The Kindest Mother
In the World By Sheila Baranoski
What parenting with kindness, respect,
and trust looks like.
In 1967, a woman named Bobbie Pingaro
wrote a poem called
The Meanest Mother in the World. The premise is that in order to
do a good job raising children, Mom must be coercive, demanding, and punishing.
All these years later, I still hear moms bring up the poem and the ideas
in it when talking about their relationship with their children. They laugh
about being mean moms and insist that their children will thank them some
day for the treatment they received.
I know that the ideas in that poem are
not true. It is time for a paradigm shift. It is time for moms to proudly
proclaim our kindness.
I aspire to be the kindest mother
in the whole world.
I offer my children a variety of
food and give them the freedom to choose which foods feel best for their
bodies, rather than making them eat what I think they should.
I strive to honor and respect all
of my children equally.
I have been careful to cultivate
a close relationship with my children, so it’s natural for us to let
each other know where we are at all times.
My children are interesting people
who spend time with other interesting people, and I am enriched by knowing
the people my children choose to include in their lives. I don’t impose
arbitrary limits on when they must be home, because I wouldn’t want
someone to do that to me.
I am in such awe over the magnificent
bodies that house my children that I treat them with reverence and care.

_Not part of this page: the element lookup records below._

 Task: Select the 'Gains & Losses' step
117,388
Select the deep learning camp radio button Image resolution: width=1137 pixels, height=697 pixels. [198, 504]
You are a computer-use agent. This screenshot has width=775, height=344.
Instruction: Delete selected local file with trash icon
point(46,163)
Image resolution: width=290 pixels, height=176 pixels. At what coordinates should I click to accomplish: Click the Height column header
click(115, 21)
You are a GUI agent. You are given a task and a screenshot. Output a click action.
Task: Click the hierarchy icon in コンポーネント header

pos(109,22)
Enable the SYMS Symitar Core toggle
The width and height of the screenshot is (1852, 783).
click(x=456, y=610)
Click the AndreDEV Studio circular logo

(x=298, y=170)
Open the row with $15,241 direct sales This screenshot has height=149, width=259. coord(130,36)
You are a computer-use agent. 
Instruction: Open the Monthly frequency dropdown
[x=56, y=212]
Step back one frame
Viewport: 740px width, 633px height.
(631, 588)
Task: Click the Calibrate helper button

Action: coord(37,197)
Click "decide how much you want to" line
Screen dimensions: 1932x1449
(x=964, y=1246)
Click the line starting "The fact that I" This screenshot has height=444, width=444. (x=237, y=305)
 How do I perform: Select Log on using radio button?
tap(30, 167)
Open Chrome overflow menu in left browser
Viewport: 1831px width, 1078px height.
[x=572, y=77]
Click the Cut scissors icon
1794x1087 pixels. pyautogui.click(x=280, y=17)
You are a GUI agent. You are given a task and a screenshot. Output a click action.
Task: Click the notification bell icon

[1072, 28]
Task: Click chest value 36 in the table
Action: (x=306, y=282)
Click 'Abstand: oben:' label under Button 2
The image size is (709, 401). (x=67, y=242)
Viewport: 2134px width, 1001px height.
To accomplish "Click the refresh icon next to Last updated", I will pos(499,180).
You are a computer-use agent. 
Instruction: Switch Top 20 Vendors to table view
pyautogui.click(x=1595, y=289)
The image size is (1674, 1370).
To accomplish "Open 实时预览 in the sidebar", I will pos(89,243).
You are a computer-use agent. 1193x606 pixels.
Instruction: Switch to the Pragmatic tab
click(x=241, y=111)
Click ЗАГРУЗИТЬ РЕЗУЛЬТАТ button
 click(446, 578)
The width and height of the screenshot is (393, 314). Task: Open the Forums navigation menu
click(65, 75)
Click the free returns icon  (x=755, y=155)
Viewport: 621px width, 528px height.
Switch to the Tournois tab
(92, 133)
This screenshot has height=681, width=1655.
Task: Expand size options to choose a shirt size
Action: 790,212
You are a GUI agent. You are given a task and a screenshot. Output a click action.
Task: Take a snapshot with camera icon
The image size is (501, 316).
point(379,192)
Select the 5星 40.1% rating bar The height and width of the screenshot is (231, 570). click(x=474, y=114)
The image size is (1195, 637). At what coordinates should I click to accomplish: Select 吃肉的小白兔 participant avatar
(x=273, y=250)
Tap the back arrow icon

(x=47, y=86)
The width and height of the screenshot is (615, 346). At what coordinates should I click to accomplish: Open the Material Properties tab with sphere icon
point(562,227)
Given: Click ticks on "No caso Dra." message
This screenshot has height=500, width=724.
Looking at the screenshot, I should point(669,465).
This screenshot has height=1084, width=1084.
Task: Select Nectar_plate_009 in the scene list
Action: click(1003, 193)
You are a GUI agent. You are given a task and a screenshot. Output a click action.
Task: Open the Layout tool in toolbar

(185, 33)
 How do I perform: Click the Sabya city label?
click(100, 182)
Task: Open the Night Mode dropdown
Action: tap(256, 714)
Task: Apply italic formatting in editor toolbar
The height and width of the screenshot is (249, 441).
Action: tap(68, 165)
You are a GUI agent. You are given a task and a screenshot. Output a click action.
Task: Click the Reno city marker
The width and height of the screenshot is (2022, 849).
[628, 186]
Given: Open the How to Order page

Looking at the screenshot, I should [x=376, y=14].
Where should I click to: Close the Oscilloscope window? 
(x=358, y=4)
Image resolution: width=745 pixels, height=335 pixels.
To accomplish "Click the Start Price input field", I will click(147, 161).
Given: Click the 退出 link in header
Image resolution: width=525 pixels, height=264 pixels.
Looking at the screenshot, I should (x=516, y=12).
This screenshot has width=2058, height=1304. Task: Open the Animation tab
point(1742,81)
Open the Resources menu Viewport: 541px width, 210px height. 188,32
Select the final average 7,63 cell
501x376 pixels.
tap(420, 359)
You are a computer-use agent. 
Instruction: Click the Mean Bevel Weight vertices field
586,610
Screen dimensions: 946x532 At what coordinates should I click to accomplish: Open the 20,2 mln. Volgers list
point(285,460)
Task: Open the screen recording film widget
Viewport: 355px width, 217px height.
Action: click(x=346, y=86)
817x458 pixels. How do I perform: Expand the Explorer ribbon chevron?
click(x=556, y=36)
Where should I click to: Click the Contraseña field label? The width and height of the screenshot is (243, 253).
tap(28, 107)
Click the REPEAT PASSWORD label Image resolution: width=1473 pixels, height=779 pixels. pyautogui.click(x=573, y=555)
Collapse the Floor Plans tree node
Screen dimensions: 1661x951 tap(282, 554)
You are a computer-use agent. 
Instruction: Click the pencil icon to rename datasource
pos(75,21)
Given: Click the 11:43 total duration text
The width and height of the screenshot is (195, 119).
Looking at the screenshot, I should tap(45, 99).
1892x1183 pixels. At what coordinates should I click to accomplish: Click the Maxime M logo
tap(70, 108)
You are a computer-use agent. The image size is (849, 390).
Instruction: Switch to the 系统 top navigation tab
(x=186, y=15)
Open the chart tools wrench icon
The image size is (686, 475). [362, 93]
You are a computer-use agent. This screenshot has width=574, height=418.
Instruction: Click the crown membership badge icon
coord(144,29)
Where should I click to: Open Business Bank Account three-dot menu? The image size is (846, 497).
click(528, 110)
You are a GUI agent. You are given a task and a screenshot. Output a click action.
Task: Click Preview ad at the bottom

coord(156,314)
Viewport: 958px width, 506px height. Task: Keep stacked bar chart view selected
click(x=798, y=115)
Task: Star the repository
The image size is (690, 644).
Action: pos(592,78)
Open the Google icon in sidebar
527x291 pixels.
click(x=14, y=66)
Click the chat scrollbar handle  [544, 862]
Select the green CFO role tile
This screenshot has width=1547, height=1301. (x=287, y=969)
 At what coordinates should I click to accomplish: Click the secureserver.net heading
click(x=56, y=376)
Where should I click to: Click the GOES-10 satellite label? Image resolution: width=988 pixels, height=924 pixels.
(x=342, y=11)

I would certainly never strike them, and I would do anything in my power
to protect them from physical harm.
I encourage them to have minds of
their own and empower them to do exactly what their hearts desire. I
do not desire blind obedience. Although I am always available to give
them input and talk anything through with them, my children think for
themselves and make their own decisions.
I make sure they have clean, comfortable
clothing that they like. I trust them to know their own bodies and to
decide when they need a shower and a change of clothing. I am always
available to help make bath time more comfortable and enjoyable for
them if they need that from me.
My children are aware of our family
budget. If they want something that is more expensive than what we have
budgeted for, we brainstorm to find ways to work together as a team
to get them what they desire. My hope is that for the rest of their
lives, they will remember that there is always a way to meet their needs
and desires rather than settling for whatever someone puts in front
Sometimes, my children notice that
I treat them differently than their friends are treated by their parents.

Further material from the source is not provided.